A material history of haptics technology that raises new questions about the relationship between touch and media
Since the rise of radio and television, we have lived in an era defined increasingly by the electronic circulation of images and sounds. But the flood of new computing technologies known as haptic interfaces—which use electricity, vibration, and force feedback to stimulate the sense of touch—offering an alternative way of mediating and experiencing reality. In Archaeologies of Touch , David Parisi offers the first full history of these increasingly vital technologies, showing how the efforts of scientists and engineers over the past three hundred years have gradually remade and redefined our sense of touch. Through lively analyses of electrical machines, videogames, sex toys, sensory substitution systems, robotics, and human–computer interfaces, Parisi shows how the materiality of touch technologies has been shaped by attempts to transform humans into more efficient processors of information. With haptics becoming ever more central to emerging virtual-reality platforms (immersive bodysuits loaded with touch-stimulating actuators), wearable computers (haptic messaging systems like the Apple Watch’s Taptic Engine), and smartphones (vibrations that emulate the feel of buttons and onscreen objects), Archaeologies of Touch offers a timely and provocative engagement with the long history of touch technology that helps us confront and question the power relations underpinning the project of giving touch its own set of technical media.
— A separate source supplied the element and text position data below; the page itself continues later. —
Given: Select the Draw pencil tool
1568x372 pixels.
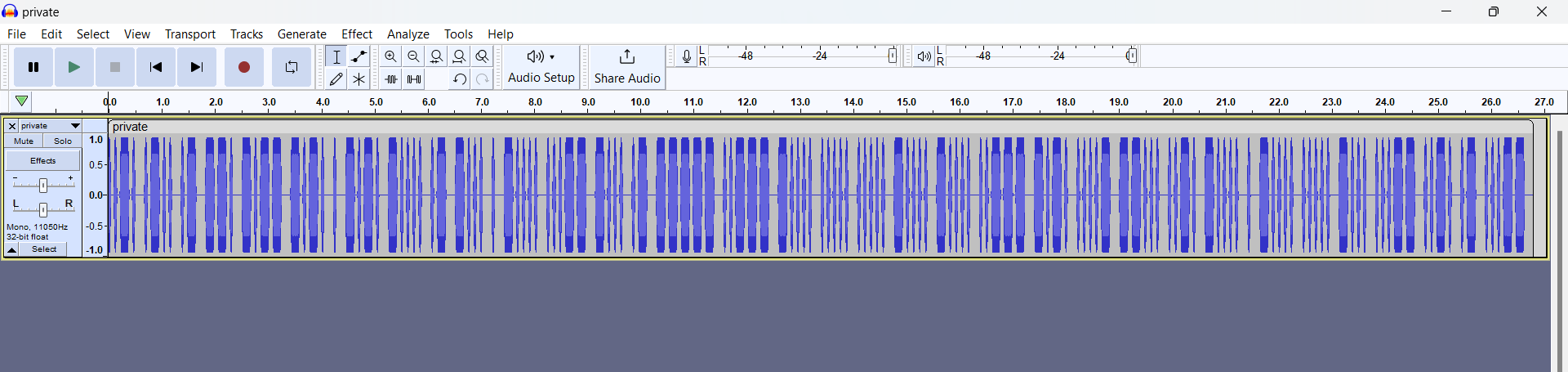Looking at the screenshot, I should point(336,79).

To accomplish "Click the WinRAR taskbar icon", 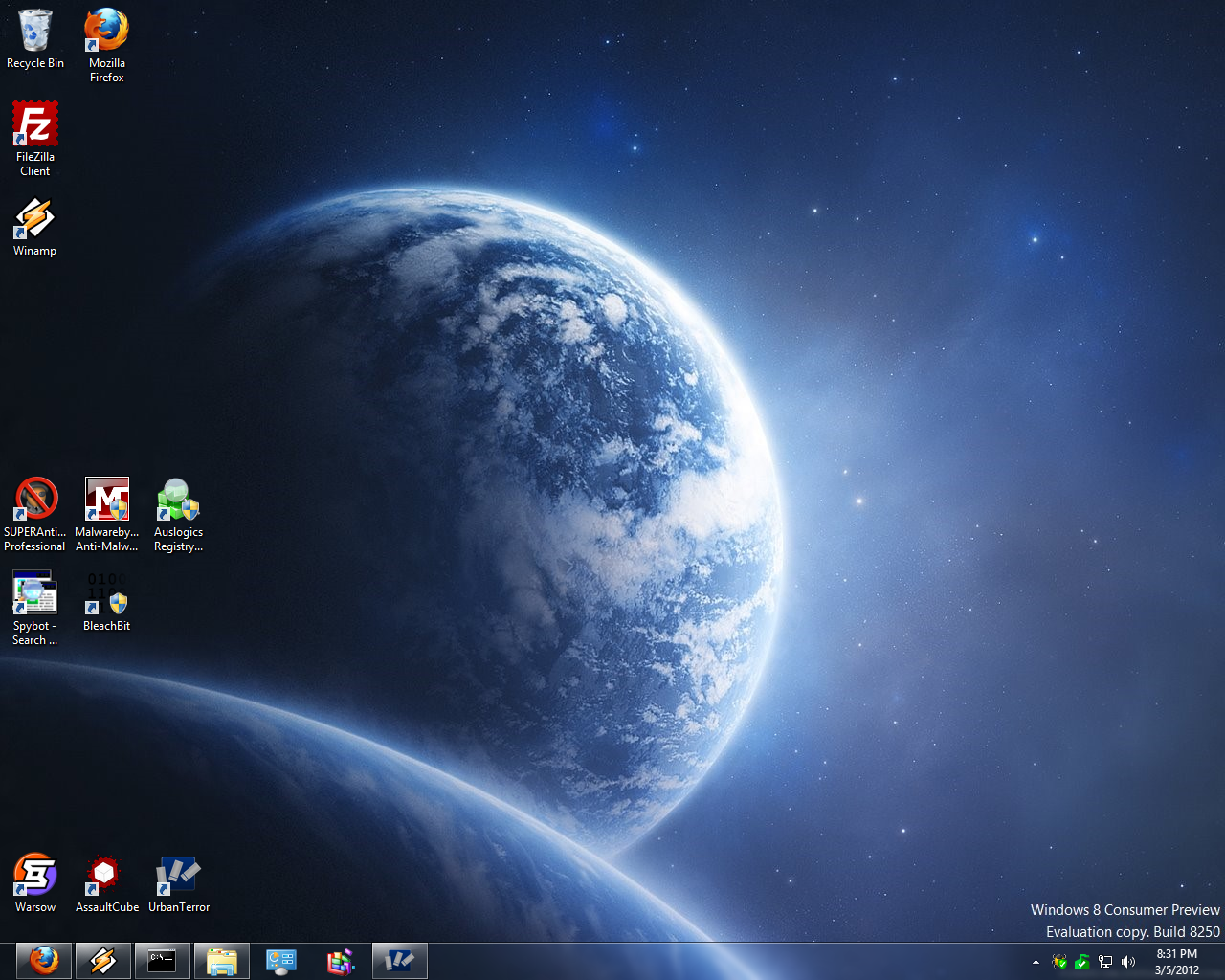I will pyautogui.click(x=341, y=961).
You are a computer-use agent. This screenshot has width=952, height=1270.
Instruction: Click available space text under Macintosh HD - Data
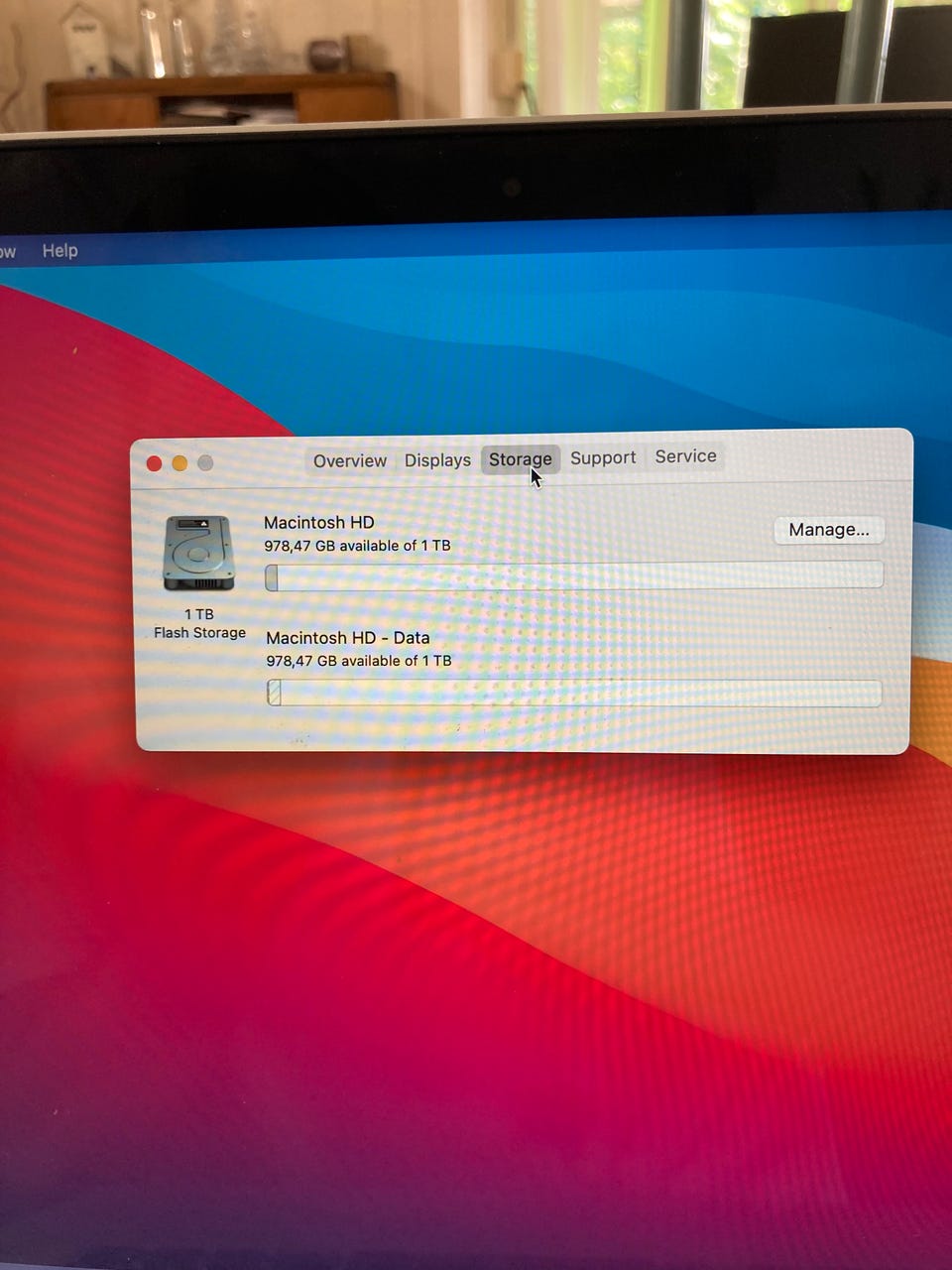pos(359,661)
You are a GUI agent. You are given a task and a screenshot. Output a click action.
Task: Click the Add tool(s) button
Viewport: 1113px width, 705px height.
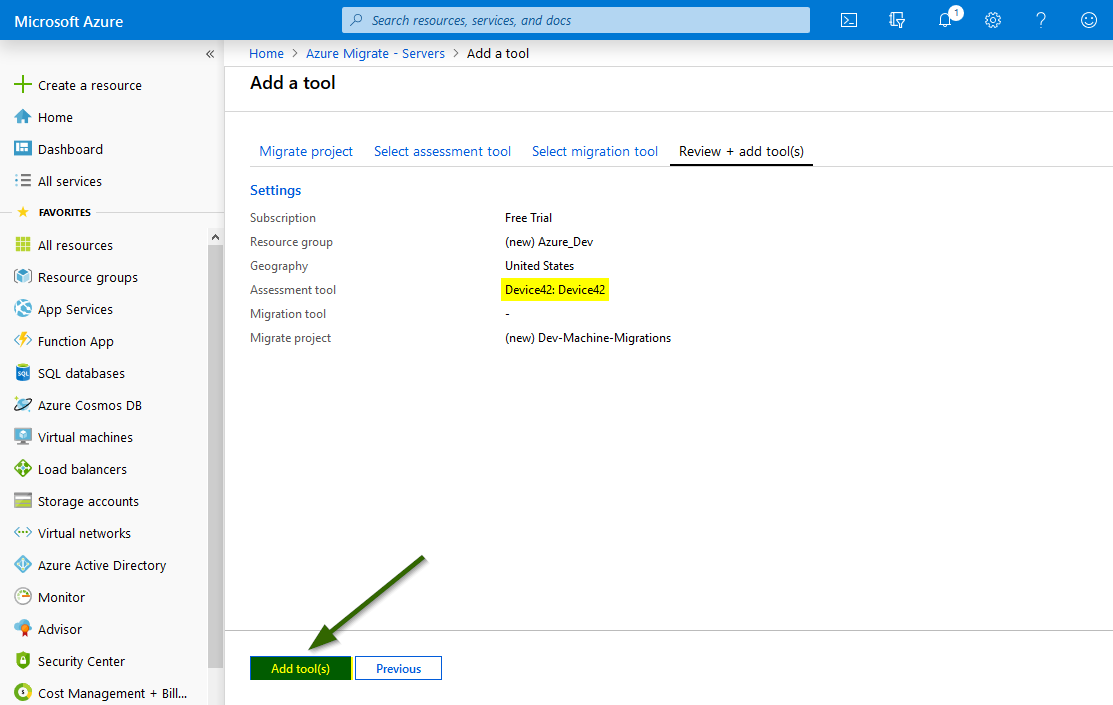[300, 668]
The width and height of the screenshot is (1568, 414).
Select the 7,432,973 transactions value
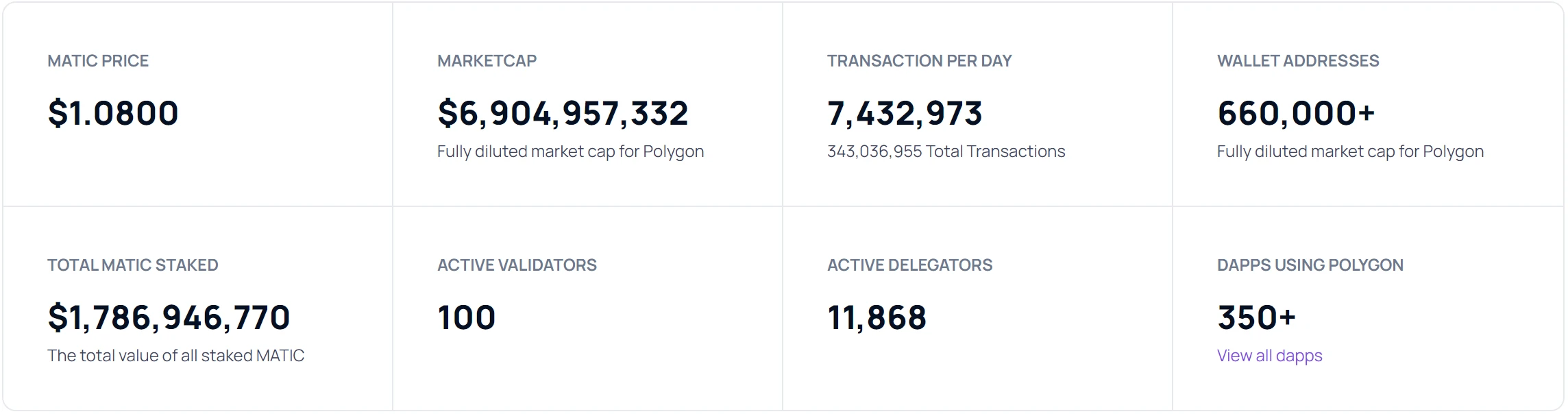pos(905,113)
I recommend this book to anyone who seeks to understand the deep roots and current applications of touch in digital media and computer interfaces.
The author takes the reader on a journey from the earliest touch-based experiments in electricity to today’s applications of haptics in smartphones and VR systems. Along the way, the reader meets intriguing scientists, engineers, and technologists who were passionate about activating touch alongside sight and sound for communicating with others at a distance and manipulating real and virtual objects. The reader ends the book with a deeply improved understanding about haptic media’s past, present and future.
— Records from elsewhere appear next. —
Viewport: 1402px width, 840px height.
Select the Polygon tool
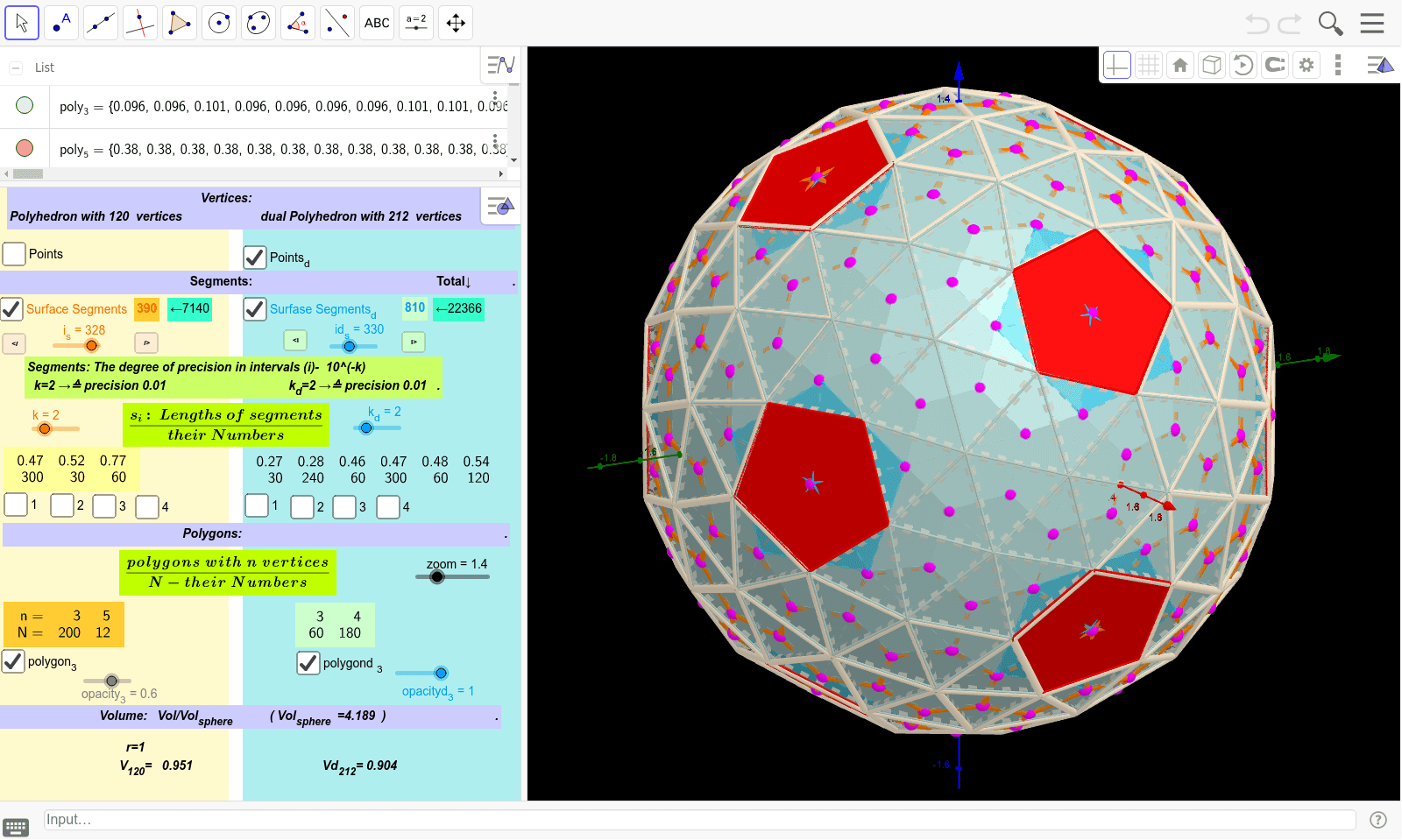[179, 22]
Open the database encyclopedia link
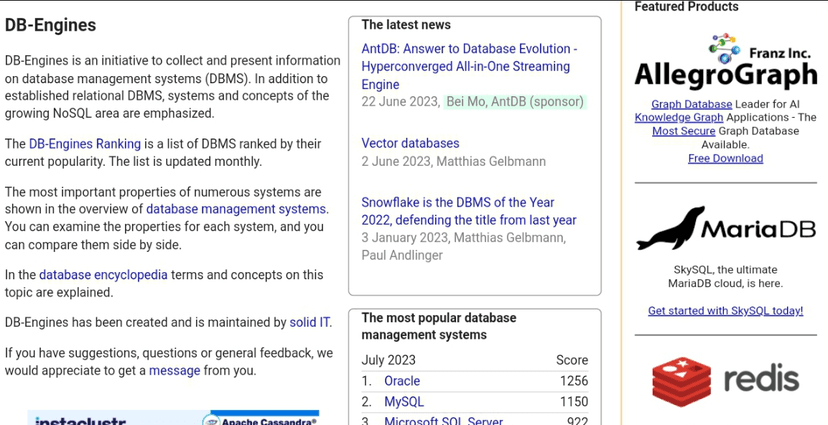828x425 pixels. pos(103,275)
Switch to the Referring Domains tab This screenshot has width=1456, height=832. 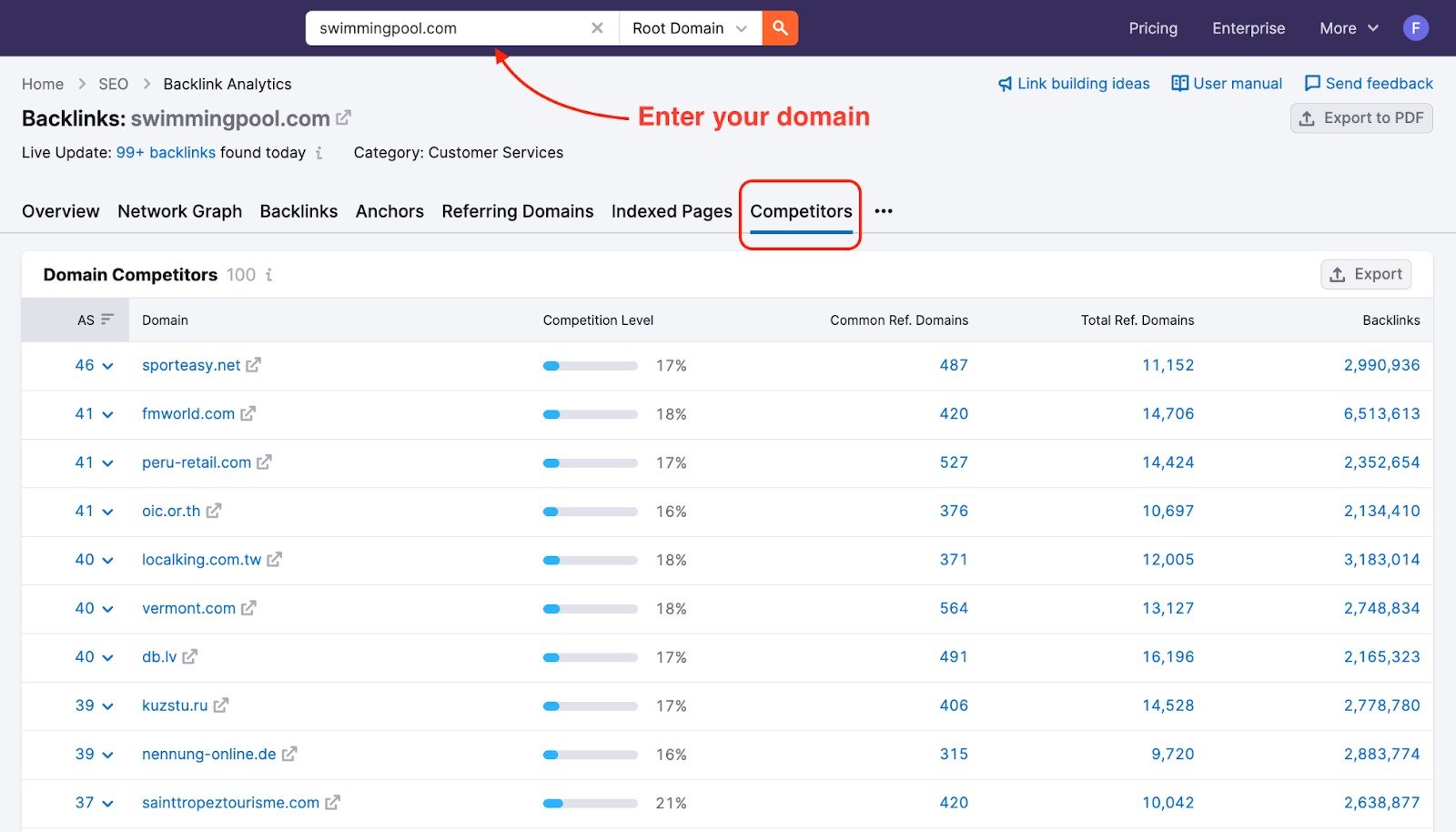tap(517, 210)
Although the book’s audience is targeting media researchers, and not laypersons, the use of researcher jargon and framing is not jarring for the everyday reader. Most of these theoretical constructs and concepts are introduced to keep novice readers engaged, and the extensive footnotes provide a deeper guide.
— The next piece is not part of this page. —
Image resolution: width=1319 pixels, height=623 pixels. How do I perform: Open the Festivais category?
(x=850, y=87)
An interesting addendum to the series of books I've finished recently spanning the whole sensorium -- unfortunately, I think that this one is least successful in its project; the historiography is shaky at times, and writing is vaguely prescriptive. All of this aside, it's a fascinating investigation of the material-discursive history of the haptic function. The scope of Parisi's project is quite vast and transformative, it just falls flat in the end.